--- START ---

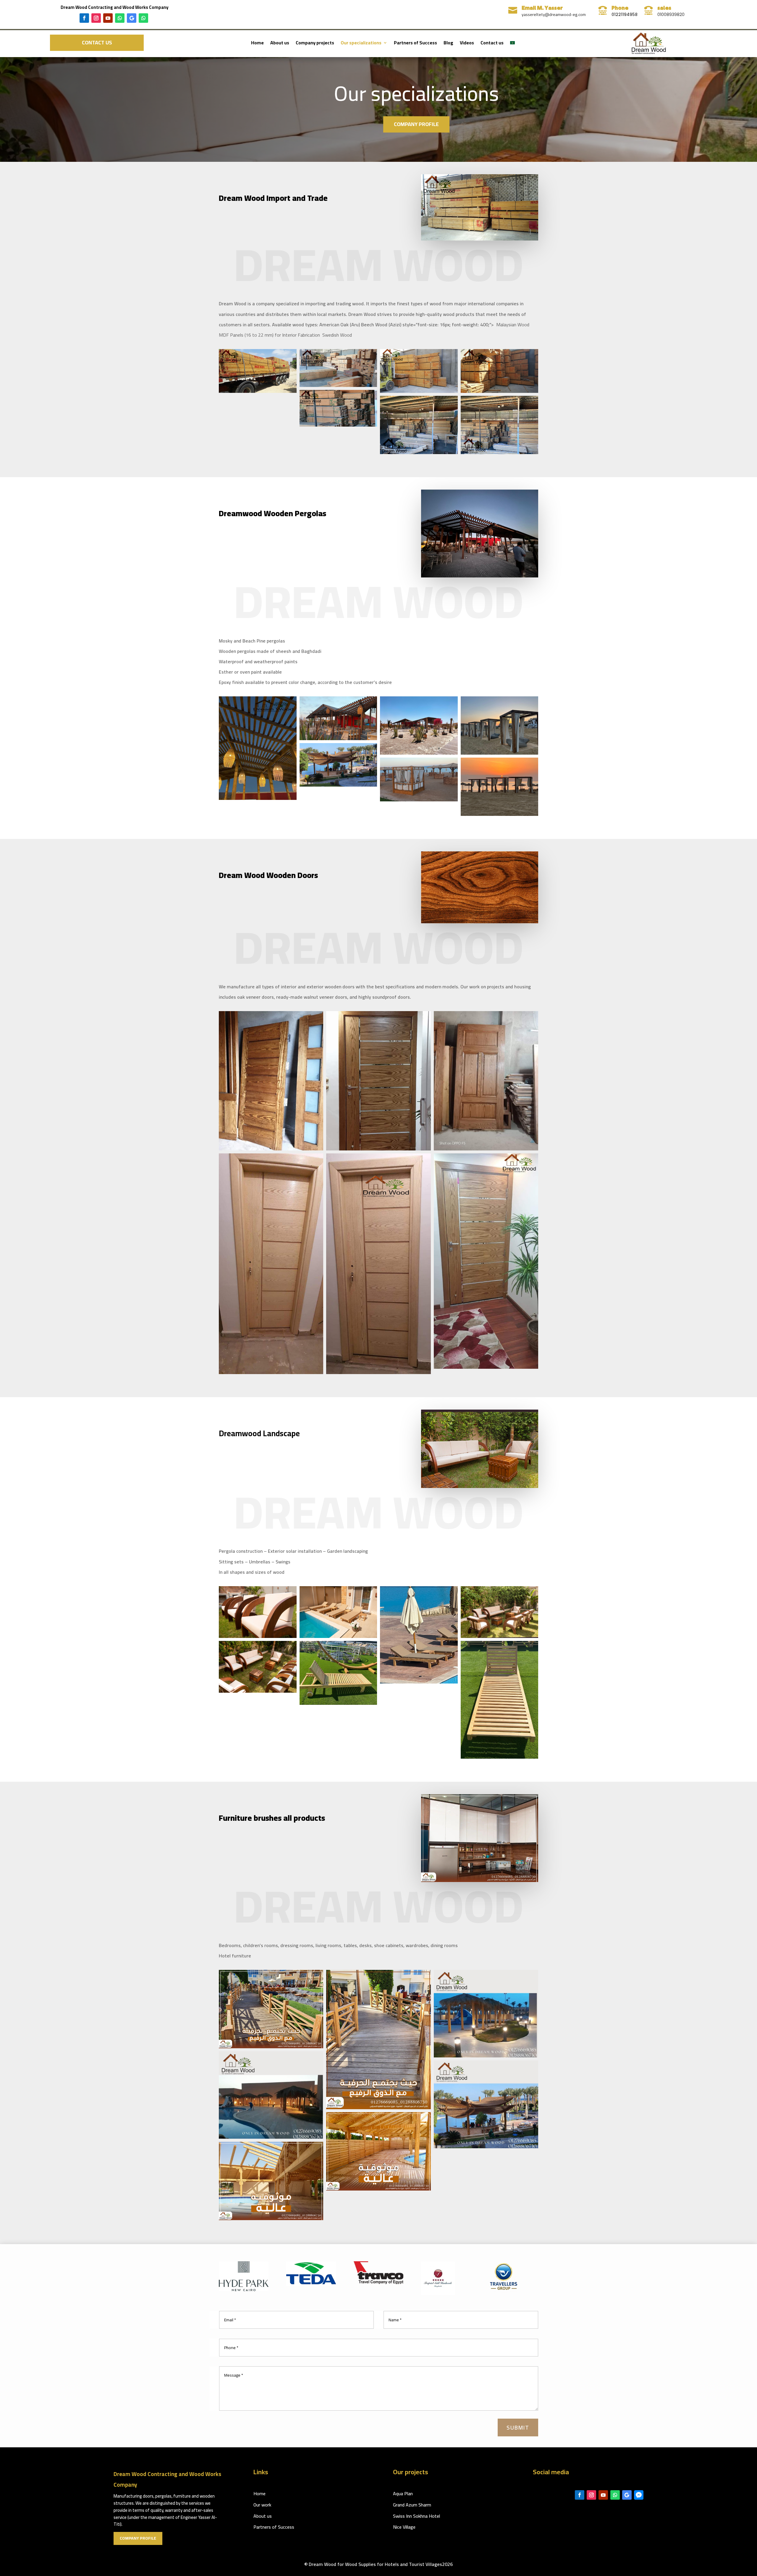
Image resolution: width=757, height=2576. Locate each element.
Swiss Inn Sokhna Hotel (416, 2516)
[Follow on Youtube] (108, 18)
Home (257, 44)
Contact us (97, 42)
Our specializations (361, 44)
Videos (467, 44)
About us (279, 44)
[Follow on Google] (131, 18)
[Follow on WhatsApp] (119, 18)
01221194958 (625, 14)
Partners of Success (415, 44)
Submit (518, 2427)
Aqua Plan (403, 2493)
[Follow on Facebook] (84, 18)
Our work (262, 2504)
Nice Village (404, 2526)
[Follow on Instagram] (96, 18)
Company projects (315, 44)
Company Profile (416, 124)
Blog (448, 44)
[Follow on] (638, 2495)
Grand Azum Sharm (412, 2504)
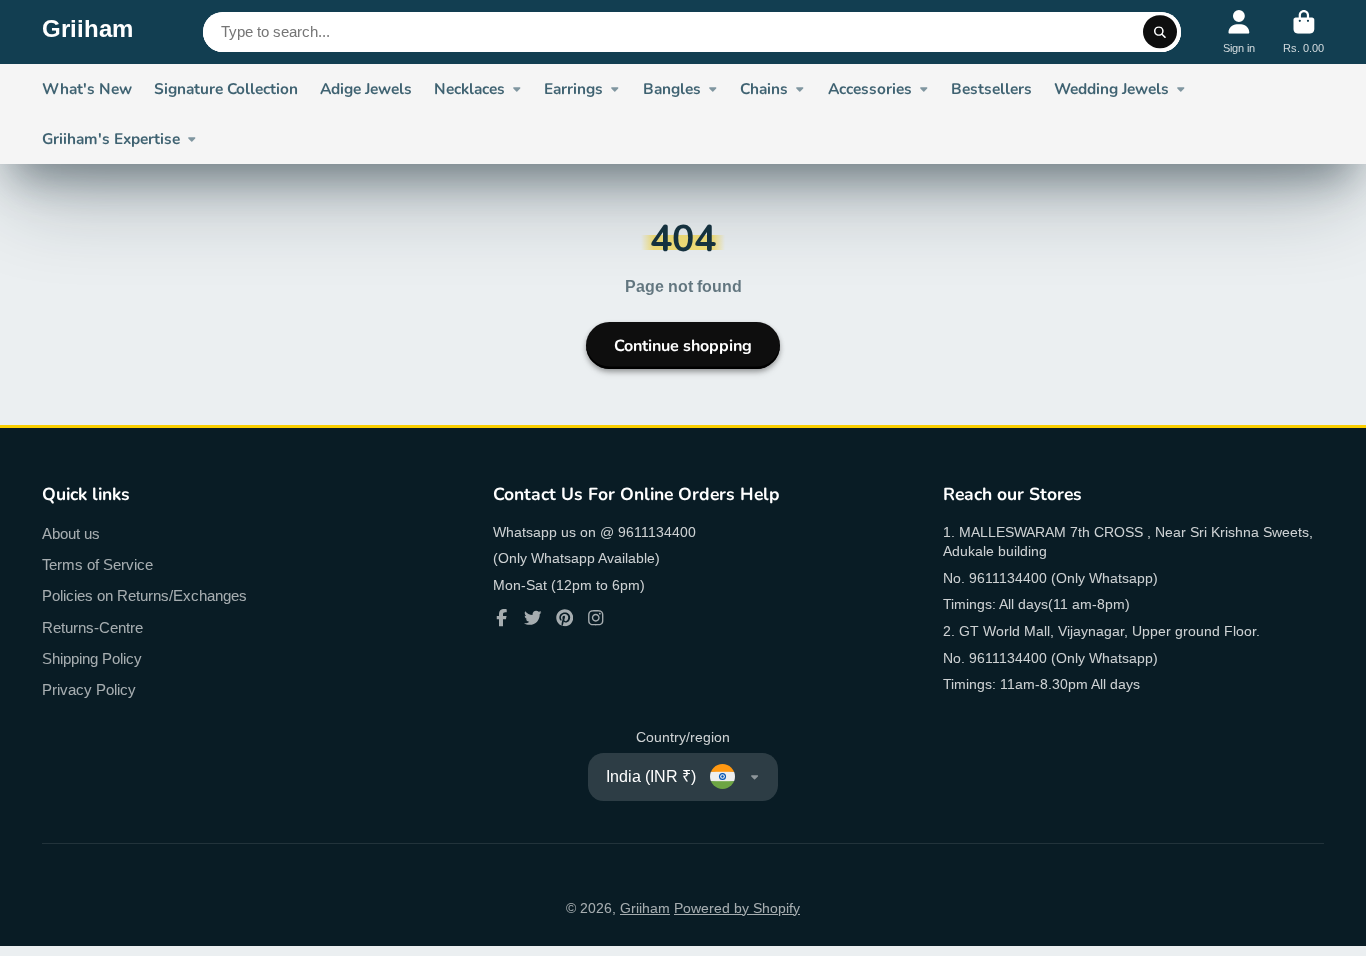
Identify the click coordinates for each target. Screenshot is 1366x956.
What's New (87, 88)
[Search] (1160, 32)
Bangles (672, 88)
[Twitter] (533, 618)
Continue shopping (683, 346)
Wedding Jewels (1111, 88)
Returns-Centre (92, 627)
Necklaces (469, 88)
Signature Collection (226, 88)
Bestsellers (991, 88)
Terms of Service (97, 564)
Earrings (573, 88)
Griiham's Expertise (111, 138)
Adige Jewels (366, 88)
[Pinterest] (565, 618)
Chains (764, 88)
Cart (1303, 31)
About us (71, 533)
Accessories (870, 88)
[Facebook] (502, 618)
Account (1239, 31)
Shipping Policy (92, 658)
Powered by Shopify (737, 908)
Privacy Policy (89, 689)
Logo (87, 32)
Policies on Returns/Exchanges (144, 595)
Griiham (645, 908)
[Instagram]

--- END ---

• Exercise goal
Reproduce all of the material above word for word. Omit the pictures.

• Exercise response
Image resolution: width=757, height=2576. Locate each element.
Swiss Inn Sokhna Hotel (416, 2516)
[Follow on Youtube] (108, 18)
Home (257, 44)
Contact us (97, 42)
Our specializations (361, 44)
Videos (467, 44)
About us (279, 44)
[Follow on Google] (131, 18)
[Follow on WhatsApp] (119, 18)
01221194958 (625, 14)
Partners of Success (415, 44)
Submit (518, 2427)
Aqua Plan (403, 2493)
[Follow on Facebook] (84, 18)
Our work (262, 2504)
Nice Village (404, 2526)
[Follow on Instagram] (96, 18)
Company projects (315, 44)
Company Profile (416, 124)
Blog (448, 44)
[Follow on] (638, 2495)
Grand Azum Sharm (412, 2504)
Identify the click coordinates for each target. Screenshot is 1366x956.
What's New (87, 88)
[Search] (1160, 32)
Bangles (672, 88)
[Twitter] (533, 618)
Continue shopping (683, 346)
Wedding Jewels (1111, 88)
Returns-Centre (92, 627)
Necklaces (469, 88)
Signature Collection (226, 88)
Bestsellers (991, 88)
Terms of Service (97, 564)
Earrings (573, 88)
Griiham's Expertise (111, 138)
Adige Jewels (366, 88)
[Pinterest] (565, 618)
Chains (764, 88)
Cart (1303, 31)
About us (71, 533)
Accessories (870, 88)
[Facebook] (502, 618)
Account (1239, 31)
Shipping Policy (92, 658)
Powered by Shopify (737, 908)
Privacy Policy (89, 689)
Logo (87, 32)
Policies on Returns/Exchanges (144, 595)
Griiham (645, 908)
[Instagram]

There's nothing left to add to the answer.